Which lines in the entries below contain the word "height"? Copy each of them.

-- start of Records for processing --

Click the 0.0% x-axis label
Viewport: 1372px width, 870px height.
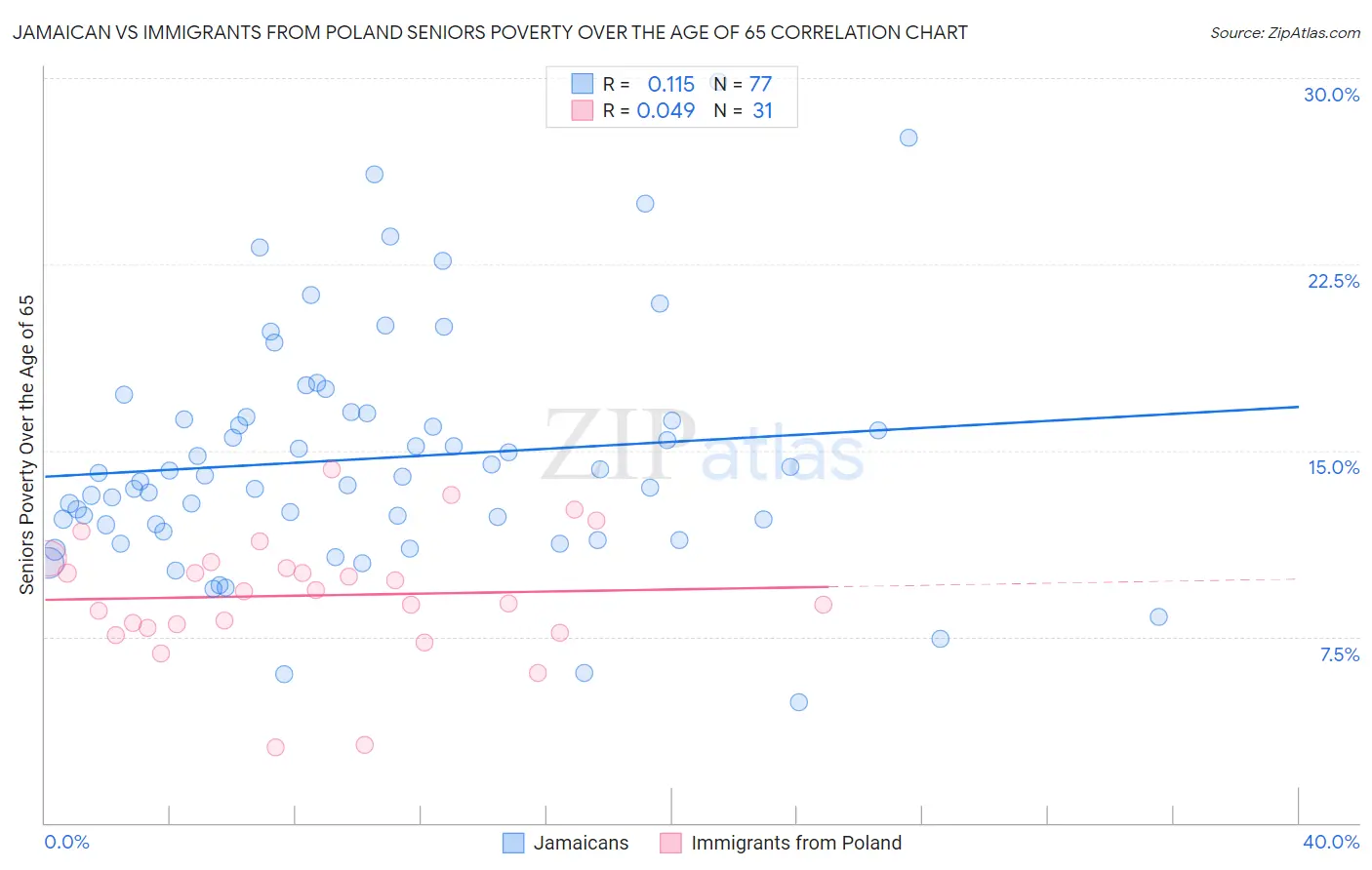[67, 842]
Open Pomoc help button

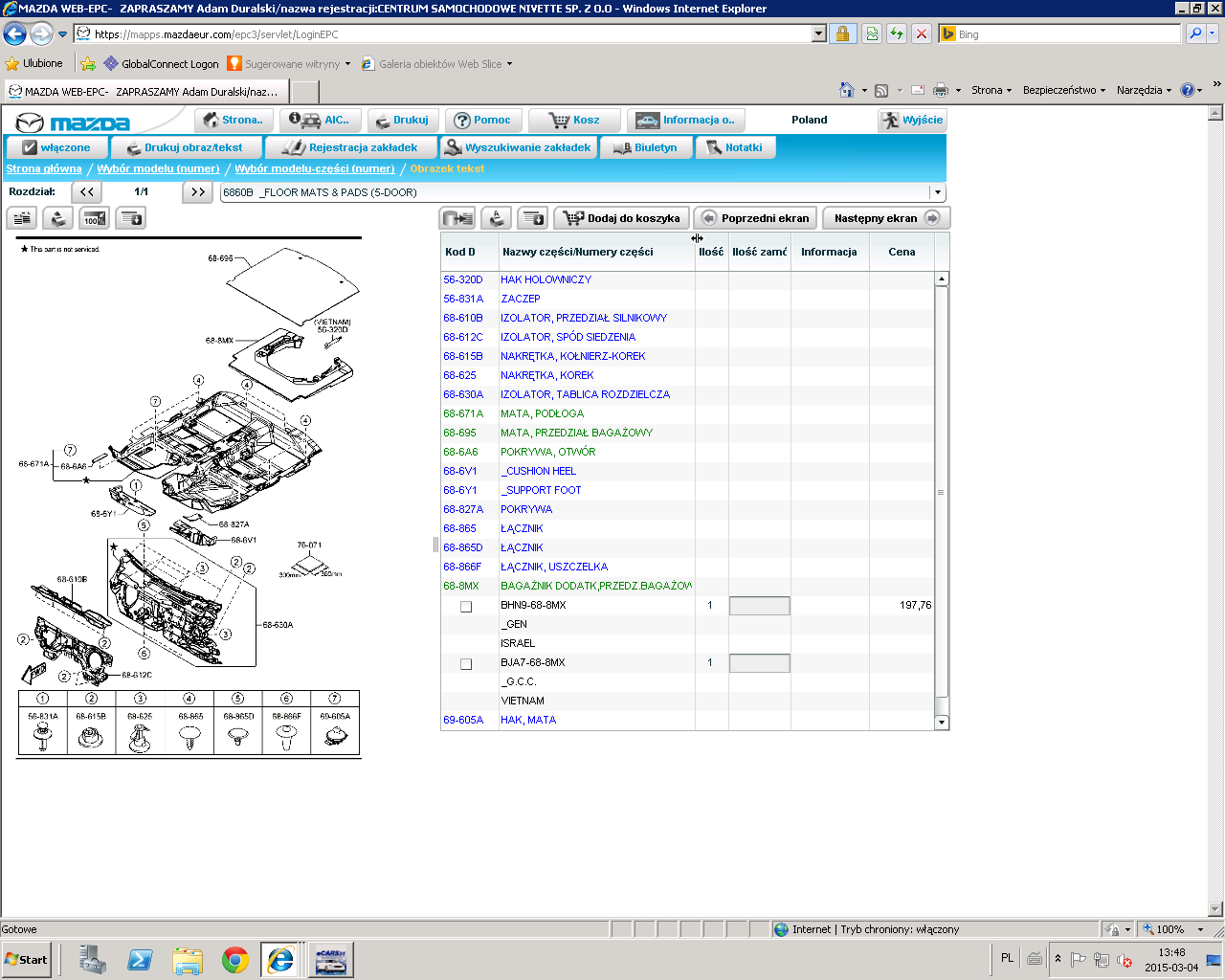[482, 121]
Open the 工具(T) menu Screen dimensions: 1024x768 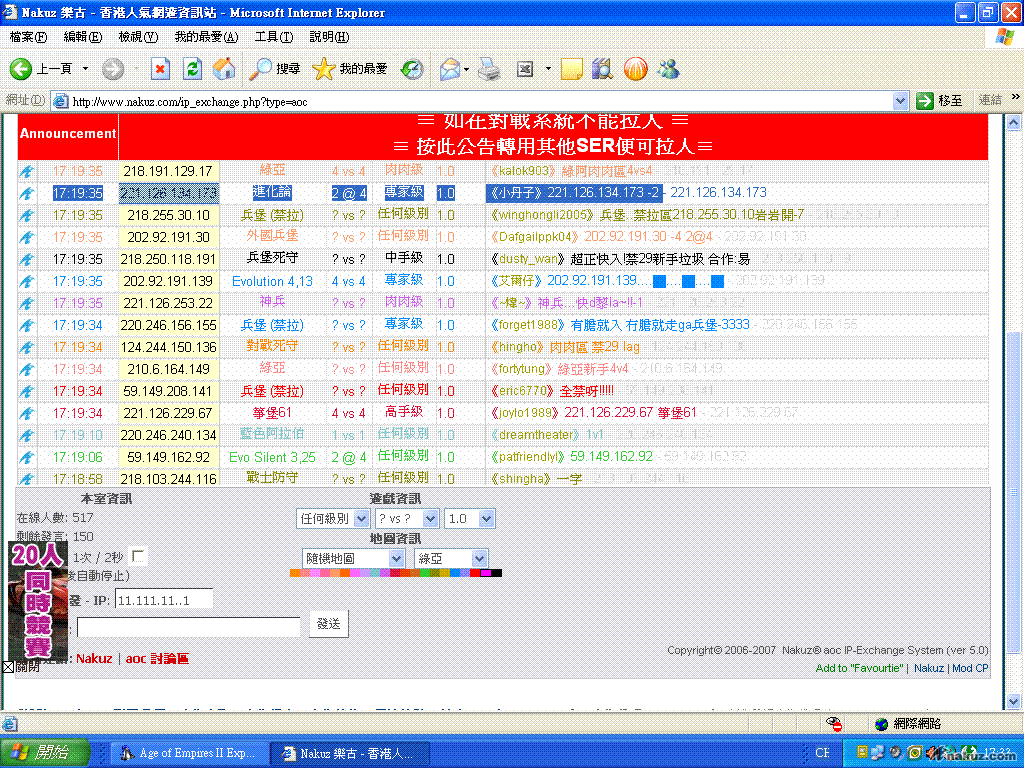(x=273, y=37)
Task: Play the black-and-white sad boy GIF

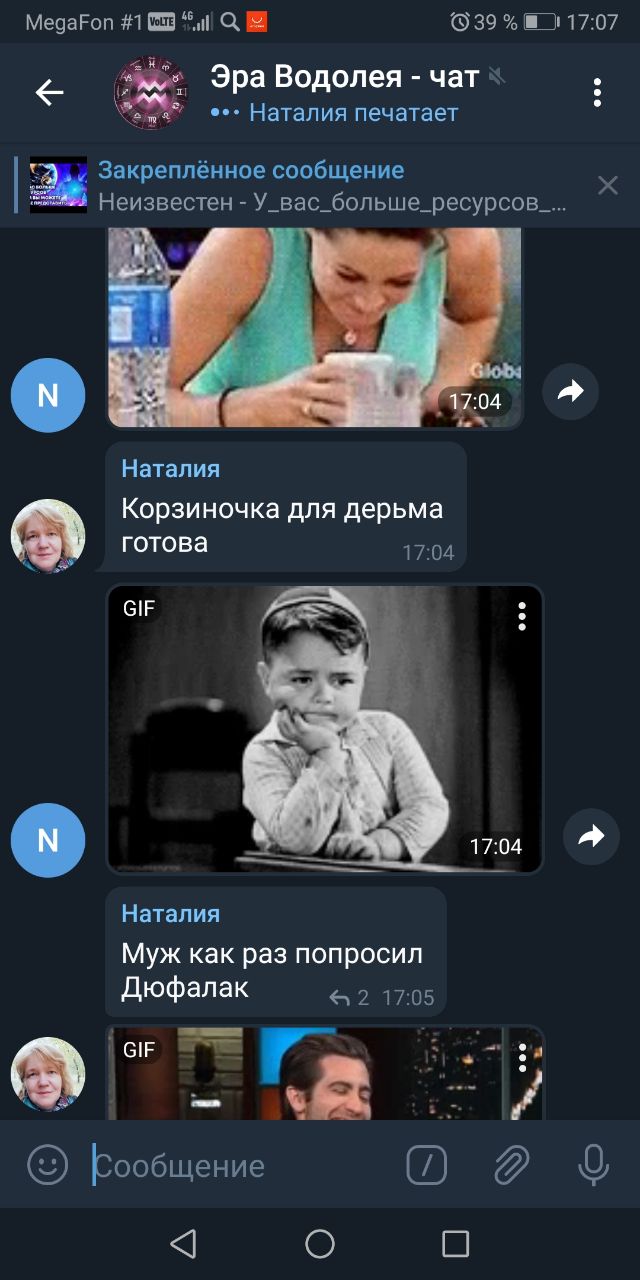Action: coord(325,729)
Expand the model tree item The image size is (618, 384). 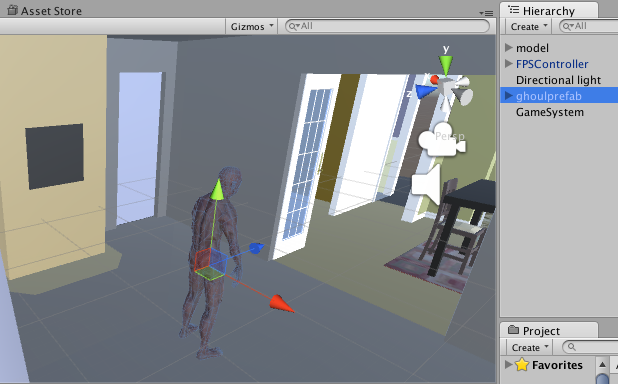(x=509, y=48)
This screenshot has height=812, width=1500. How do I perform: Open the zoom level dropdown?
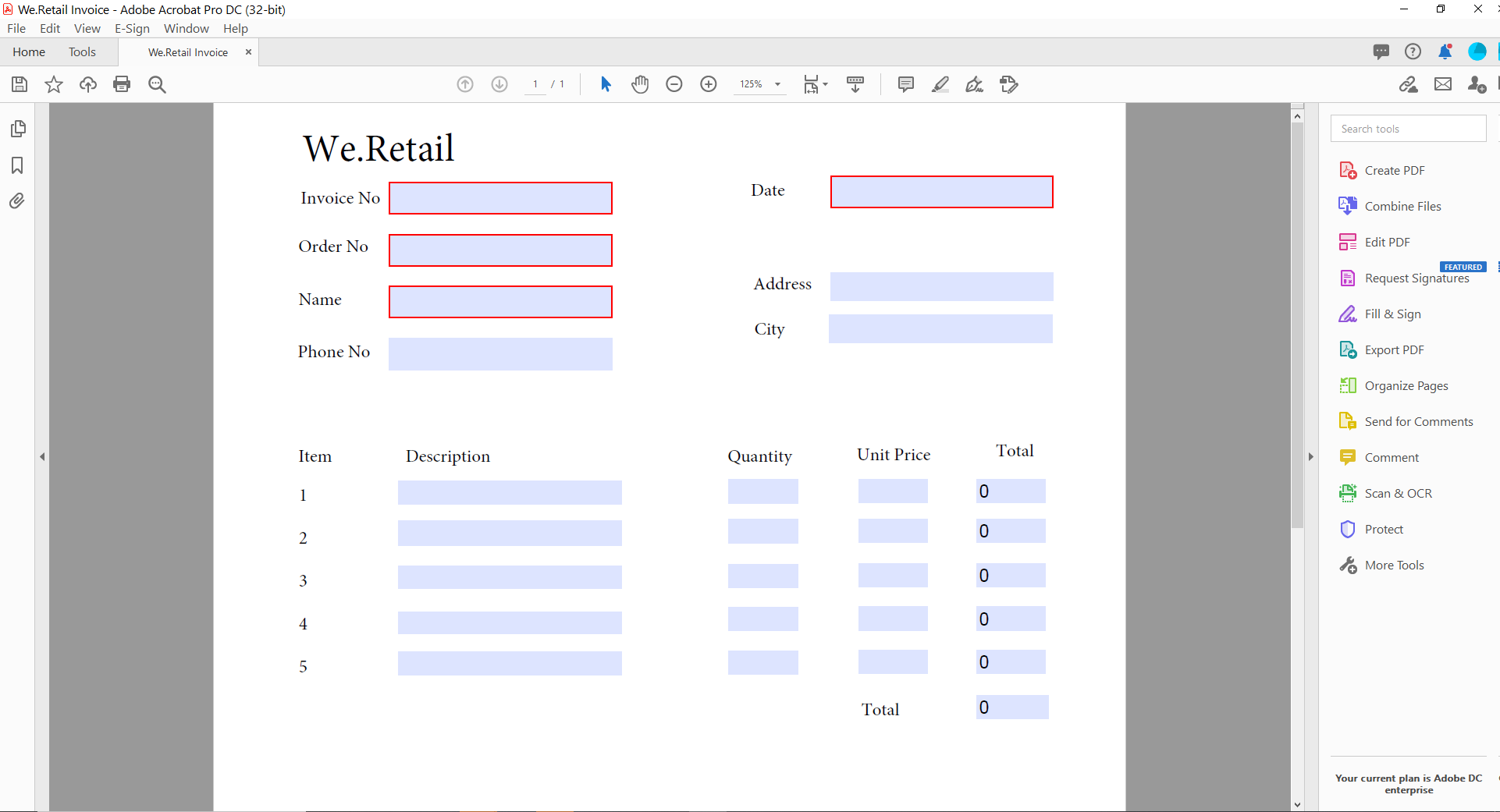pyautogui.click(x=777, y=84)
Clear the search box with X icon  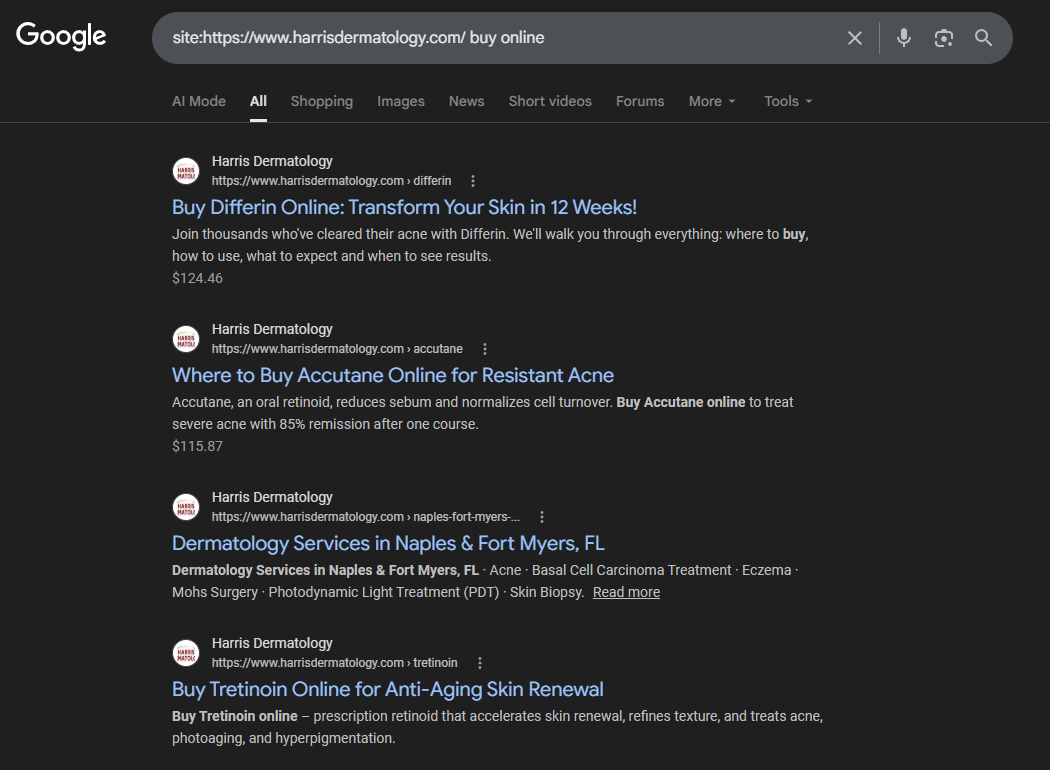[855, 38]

-- end of Records for processing --

Complete output:
Viewport: 1372px width, 870px height.
This screenshot has height=812, width=1500. How do I perform: Open the zoom level dropdown?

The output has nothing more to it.